# Do you know any German Shepherd facts?



## Miss Molly May (Feb 19, 2010)

If you know any facts such as how much stronger their sense of smell is compared to humans, bite strength or any other facts you would like to share please list them.

fact-GSD's are the third most intelligent breed


----------



## onyx'girl (May 18, 2007)

A German shepherd typically has about 220 million olfactory receptors, while a human has about 5 million, says Mark Plonsky, Ph.D., a psychologist and dog trainer at the University of Wisconsin in Madison
Humans~5 million
Dachshund~125 million
Fox Terrier~147 million
Beagle~225 million
German Shepherd~225 million
Bloodhound~300 million

Bite force:
When Brady Barr measured the bite force of various animals for a National Geographic program, a hyena again was measured at 1000 psi pounds of force. A lion's bite force measured 691, a shark 669, and a Rottweiler 328 psi pounds of force. *A German shepherd came in at 238*, and a pit bull's bite was measured at 235 psi pounds of force. As far as I can tell, there are no studies of any kind, peer-reviewed or not, showing canine bite force to measure more than the 328 psi pounds of force recorded by Brady Barr. Taken from this link: http://dogbitesinformationandstatistics.blogspot.com/2008/01/canine-bite-force.html


----------



## Miss Molly May (Feb 19, 2010)

GSD's are the second most loyal companion of all breeds #1 is the Rough Collie


----------



## onyx'girl (May 18, 2007)

GSD's are affectionately known as German Shedder's :wub:


----------



## LissG (Jun 18, 2011)

GSDs are THE BEST dogs


----------



## Miss Molly May (Feb 19, 2010)

LissG said:


> GSDs are THE BEST dogs


 
That is one fact that no one can disagree with!!!!!


----------



## Andaka (Jun 29, 2003)

Miss Molly May, where do you get your "facts" from?


----------



## 4TheDawgies (Apr 2, 2011)

onyx'girl said:


> A German shepherd typically has about 220 million olfactory receptors, while a human has about 5 million, says Mark Plonsky, Ph.D., a psychologist and dog trainer at the University of Wisconsin in Madison
> Humans~5 million
> Dachshund~125 million
> Fox Terrier~147 million
> ...


WHAT!!! German Shepherds have the same nose as a Beagle?! That's so crazy!


----------



## Miss Molly May (Feb 19, 2010)

Miss Molly May said:


> If you know any facts such as how much stronger their sense of smell is compared to humans, bite strength or any other facts you would like to share please list them.
> 
> fact-GSD's are the third most intelligent breed


 Top 10 Smartest Dogs : Videos : Animal Planet


----------



## Miss Molly May (Feb 19, 2010)

Miss Molly May said:


> GSD's are the second most loyal companion of all breeds #1 is the Rough Collie


According to my vet!


----------



## brembo (Jun 30, 2009)

The olfactory ability of dogs in general is jaw dropping. I read a McConnel book recently and she had some very cool comparisons.

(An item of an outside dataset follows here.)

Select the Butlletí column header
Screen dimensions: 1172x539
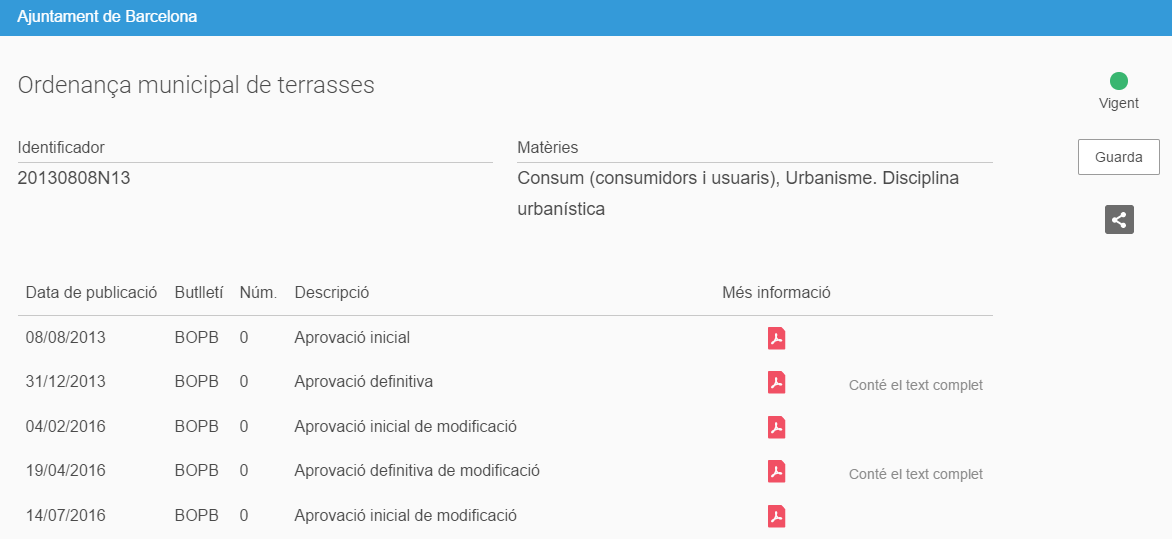point(199,292)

A particular pheromone is easily detected by humans and dogs, something to do with fear I think. One cubic centimeter (roughly a gram) of the stuff evenly spread in an area the size (length and height)of a 20 story building (didn't say the footprint size) is usually detectable by humans. That same size sample spread out over an area the size of PHILADELPHIA is detectable by dogs. Their noses must assault them with information.

Dogs are going to be a huge asset in terms of medicine for humans in the near future. Due to advances in speed and accuracy of gene sequencing scientists/doctors are going to be able to do comparative studies between breeds. Why is this important? Dog breeds are very very similar on the genetic level. Some breeds have genetic predispositions to illnesses and defects, for example heart disease/attacks in Boxers. The researchers can compare a Boxers genetic makeup to a breed or breeds that do not have that predisposition and track down the gene that triggers heart issues. It's much more difficult to compare/contrast within a human pool as humans are a lot more homologous, dogs are vastly different in structure across breeds.

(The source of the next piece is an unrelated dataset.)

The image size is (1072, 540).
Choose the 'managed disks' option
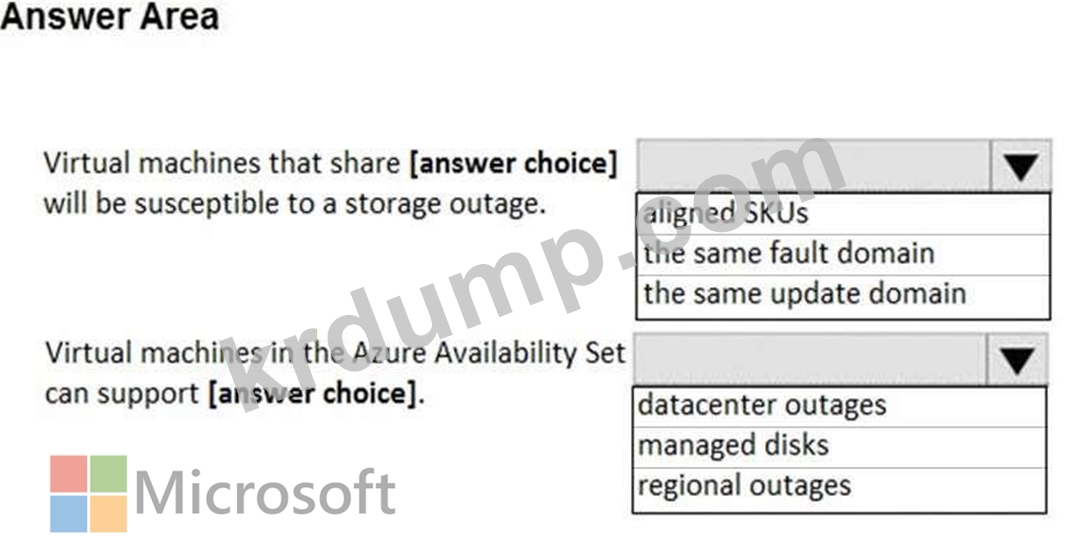tap(840, 447)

Crap. Just re-read the title. I did dog facts, not GSD. Still, not deleting this.


----------



## AkariKuragi (Dec 19, 2011)

Personally, I wouldn't trust any dog behavior "facts" given by a vet... They aren't behaviorists, they're doctors. XD I had a guy insist that his dog was peeing out of spite to get back at him for leaving him alone in the house because that's what his vet said... 9_9 Could not convince him otherwise, even though it was very clearly an anxiety issue... 

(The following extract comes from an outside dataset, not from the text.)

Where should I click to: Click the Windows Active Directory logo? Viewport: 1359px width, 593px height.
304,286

That being said, I think it would be hard to measure exactly which breed is the most loyal and have it be a "fact." Since a lot of it is based on opinion and it's a hard thing to measure.


----------



## llombardo (Dec 11, 2011)

brembo said:


> The olfactory ability of dogs in general is jaw dropping. I read a McConnel book recently and she had some very cool comparisons.
> 
> A particular pheromone is easily detected by humans and dogs, something to do with fear I think. One cubic centimeter (roughly a gram) of the stuff evenly spread in an area the size (length and height)of a 20 story building (didn't say the footprint size) is usually detectable by humans. That same size sample spread out over an area the size of PHILADELPHIA is detectable by dogs. Their noses must assault them with information.
> 
> ...


Diabetes and seizures can be detected by some dogs also--it was an interesting post..glad you didn't delete it


----------